Experimental Evaluation
Dataset and Protocol
The DiFF benchmark is used for evaluation, featuring identity-disjoint splits and a balanced distribution of real and fake images across T2I, I2I, FS, and FE categories. This dataset is specifically curated to reflect the diversity and realism of contemporary facial forgeries, including those generated by state-of-the-art diffusion models.
In-Domain and Cross-Domain Results
The dual-branch model achieves near-perfect in-domain accuracy (≥99% across all categories), matching or exceeding state-of-the-art baselines such as F3-Net and EfficientNet. More notably, in cross-domain settings—where the model is trained on one manipulation type and tested on others—the proposed method consistently outperforms baselines, with substantial margins in several cases (e.g., 47.98% on FS when trained on T2I, compared to 45.07% for F3-Net).
The model's average accuracy across all forgery types (T2I: 72.92%, I2I: 69.25%, FS: 54.95%, FE: 53.60%) significantly exceeds human performance (T2I: 59.65%, I2I: 59.63%, FS: 51.50%, FE: 45.53%), as measured by a large-scale user study. This demonstrates the model's ability to detect forgeries that are challenging even for trained human observers.
Ablation Studies
Ablation experiments confirm the necessity of each architectural component:
- Removing the frequency branch results in the largest performance drop (average 13.4% decrease), highlighting the importance of frequency cues.
- Excluding the frequency center margin loss or channel attention module also degrades performance, particularly on FE and FS subsets, indicating that both frequency-specific supervision and adaptive feature fusion are critical for robust detection.
Implications and Future Directions
The dual-branch architecture, with explicit frequency-domain modeling and attention-based fusion, demonstrates strong generalization across diverse and challenging forgery types. The FSC loss further enhances feature discriminability, particularly in the frequency domain, which is increasingly relevant as generative models become more adept at suppressing spatial artifacts.

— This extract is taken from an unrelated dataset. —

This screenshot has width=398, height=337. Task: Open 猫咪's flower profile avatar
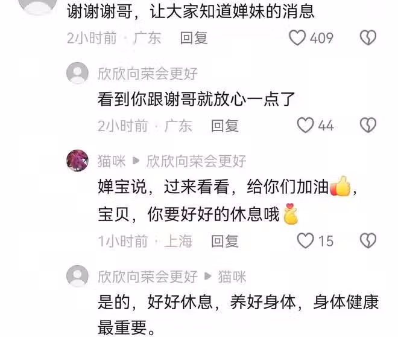tap(77, 161)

Practically, this approach is well-suited for deployment in real-world media forensics pipelines, where the nature of forgeries encountered is both diverse and evolving. The modularity of the architecture allows for straightforward extension to other modalities (e.g., video, audio) or integration with transformer-based backbones for further performance gains.
Theoretically, the results suggest that frequency-domain artifacts remain a persistent weakness of current generative models, even as their spatial realism improves. Future research may explore more sophisticated frequency representations (e.g., wavelet transforms), self-supervised pretraining on unlabeled forgeries, or adversarial training to further close the gap between synthetic and real distributions.
Conclusion
This work presents a dual-branch CNN architecture for robust detection of AI-generated facial forgeries, integrating spatial and frequency cues via channel attention and supervised by a composite FSC loss. The model achieves state-of-the-art performance on the DiFF benchmark, significantly outperforming human observers and prior baselines, particularly in cross-domain scenarios. The findings underscore the importance of frequency-domain analysis and adaptive feature fusion in the ongoing development of generalizable and trustworthy forgery detection systems.